According to an internal report and agency emails, the Tennessee Department of Health is halting all vaccine outreach to teenagers—not just related to the covid-19 vaccine, but to vaccines for all diseases. Additionally, the health department will no longer hold covid-19 vaccine events on school property and plans to stop sending postcards or other notices reminding teenagers to get their second dose of the covid-19 vaccine.

Nashville-based paper The Tennessean reports that these changes to Tennessee vaccine policy come amid pressure to appease anti-vax Republican legislators in the state. The internal health department report announcing the changes was circulated on Friday, and on Monday, the top vaccine official in Tennessee, Dr. Michelle Fiscus, was fired “without explanation.” “This is a failure of public health to protect the people of Tennessee and that is what is ‘reprehensible,’ Fiscus said on Monday about her firing. “When the people elected and appointed to lead this state put their political gains ahead of the public good, they have betrayed the people who have trusted them with their lives.”

This decision would lead to deaths anywhere—after all, we are still in the middle of a global pandemic that has killed over 600,000 people in the U.S. in less than a year and a half—but its potential impact is particularly dangerous in Tennessee. Currently, only 38% of Tennesseans are fully vaccinated, and if the pace of vaccination remains the same, the state won’t reach the 50% vaccination mark until next March. This decision also comes right at the moment where coronavirus has begun to spread again within Tennessee after months of declining numbers—just in the past two weeks, the average number of new cases per day more than doubled from 177 to 418. (During the same period, the average test positivity rate increased from 2.2% to 5.4%.)

● **Data segment**
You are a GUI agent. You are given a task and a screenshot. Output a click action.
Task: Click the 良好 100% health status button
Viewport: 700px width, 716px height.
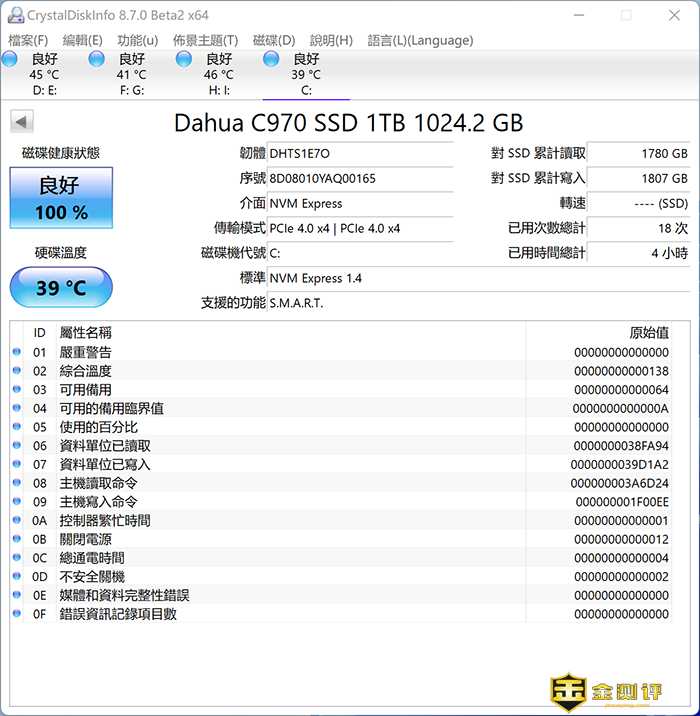61,198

● **What the exercise asks**
Continue the article on Tennessee's halt to teen vaccine outreach, starting right after its final sentence.

● **Task answer**
In a Monday email elaborating on the changes to Tennessee vaccine policy, Chief Medical Officer Dr. Tim Jones told staff to conduct “no proactive outreach regarding routine vaccines” and “no outreach whatsoever regarding the HPV vaccine,” reports The Tennessean. Staff were also told not to plan for flu shot events at schools, and to remove the Tennessee Department of Health logo from any information released about back-to-school vaccinations. Apparently, it might look bad to implicate the department of health in... sharing information about healthcare?

In the past, the state health department had regularly advocated for vaccinating kids against the flu, measles, mumps, rubella, and HPV, and other viruses. But the Tennessee health department’s approach to vaccines began to shift after a June hearing where conservative lawmakers accused Health Commissioner Dr. Lisa Piercey and the agency of attempting to “peer pressure” minors to get vaccinated. During the hearing, Tennessee legislators went as far as to discuss dissolving the entire health department solely to stop its vaccine outreach, as if that’s not a terrifying abuse of power that would directly lead to the death of state residents—in this case, actual children!

The Tennessee health department did not confirm or deny the existence of Jones’ email, and department spokesperson Sarah Tanksley said the agency is making decisions in response to “an intense national conversation that is affecting how many families evaluate vaccinations in general.” “National conversation” is a funny way of phrasing “deliberate and deadly misinformation campaign!”